The influence of bicarbonate (HCO3- ) and carbonate (CO3- 2 ) ions on sonolytic degradation of cationic dye, Rhodamine B (RhB), in water was investigated [22]. As a consequence of ultrasonic cavitation that generates OH•, carbonate radicals (•CO3) were secondary products of water sonochemistry when it contains dissolved HCO3- or CO3-2. The results clearly demonstrated the significant intensification of sonolytic destruction of RhB in the presence of HCO3- and CO3- 2, especially at lower dye concentrations.

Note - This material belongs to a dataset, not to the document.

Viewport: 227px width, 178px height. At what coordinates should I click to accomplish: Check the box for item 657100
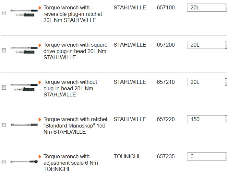point(4,13)
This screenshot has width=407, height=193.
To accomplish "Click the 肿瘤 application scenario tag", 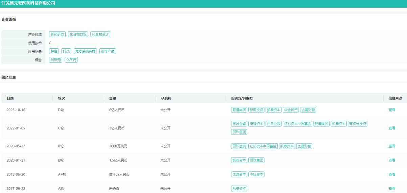I will (54, 51).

Degradation intensification occurs because •CO3 sonochemically formed undergo radical-radical recombination at a lesser extent than OH•. The generated •CO3 are likely able to migrate far from the cavitation bubbles towards the solution bulk and are suitable for the degradation of RhB [22]. Therefore, at low dye concentrations, •CO3 presents a more selective reactivity towards RhB molecules than OH•. In the presence of HCO3-,degradation rate reached a maximum at 3 g L-1 HCO3-, but subsequent addition retards the destruction process. In RhB solutions containing CO3- 2, the oxidation rate gradually increased with increasing CO3-2concentration up to 10 g L-1 and slightly decreased afterward. •CO3 sonochemically generated are suitable for total removal of COD of sonicated RhB solutions [22].

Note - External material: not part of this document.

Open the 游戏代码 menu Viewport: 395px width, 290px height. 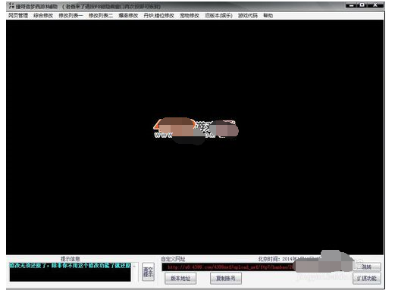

In a study performed by Entezari and Sharif Al-Hoseini [12] 98% color removal was accomplished in a TI ww containing 50 mg L-1 MB, at 20 kHz frequency, at 120 W power, after 30 min sonication time at 30oC with 700 rpm agitation. In this study, 78.26% color removal was observed after 150 min sonication time at 30oC at not agitated conditions. The color yield in the present study is lower than the yield obtained by Entezari and Sharif Al-Hoseini [12] at 30oC as mentioned above. This could be attributed to the differentiations in dyes present in TI ww to the operational conditions such as sonication duration, sonication frequency and to not stirred conditions of sonicated wastewater. Banerjee et al. [3] has been investigated the sonochemical decolorization of wastewater containing a basic dye, Rhodamine 6G (Rh 6G) and the effect of initial concentration, pH and use of different additives, such as CCl4, H2O2, air and UV light in combination with ultrasound on the extent of decolorization. 77.8% maximum Rh 6G decolorization was observed for the use of H2O2 with sonication.

In the peresent study, the effects of ambient conditions (25oC), increasing sonication time (60, 120 and 150 min), sonication temperature (30oC and 60oC) on the sonication of wastewater from textile industry wastewater (TI ww) treatment plant in Izmir, Turkey was investigated in a sonicator with a power of 640 W, a frequency of 35 kHz and a sonication time of 150 min for the treatments of MB and RhB dyestuffs. CODdis, color and three polyphenols [4-methyl phenol (C7H8O) (4-MP), 4-hydroxyanisole (C7H8O2) (4-H), 2-methyl-4- hydroxyanisole (C8H10O2) (2-M-4-H)] removal efficiencies were observed during sonication experiments. 99.37% CODdis, 98.07% color, 96% total phenol (PHE R), 93% 4-MP, 88% 4-H and 85% 2-M-4-H maximum removal efficiencies were found after 150 min sonication time and at 60oC.

Materials and Methods

Raw wastewater

The TI ww used in this study contains color ( > 70.9 m-1), total phenol ( > 37 mg L-1), CODdis ( > 770 mg L-1) and high biological oxygen demand 5-days (BOD5) ( > 251 mg L-1) concentrations with a BOD5/CODdis ratio of 0.33. The characterization of TI ww was shown in Table 1 for minimum, medium and maximum values.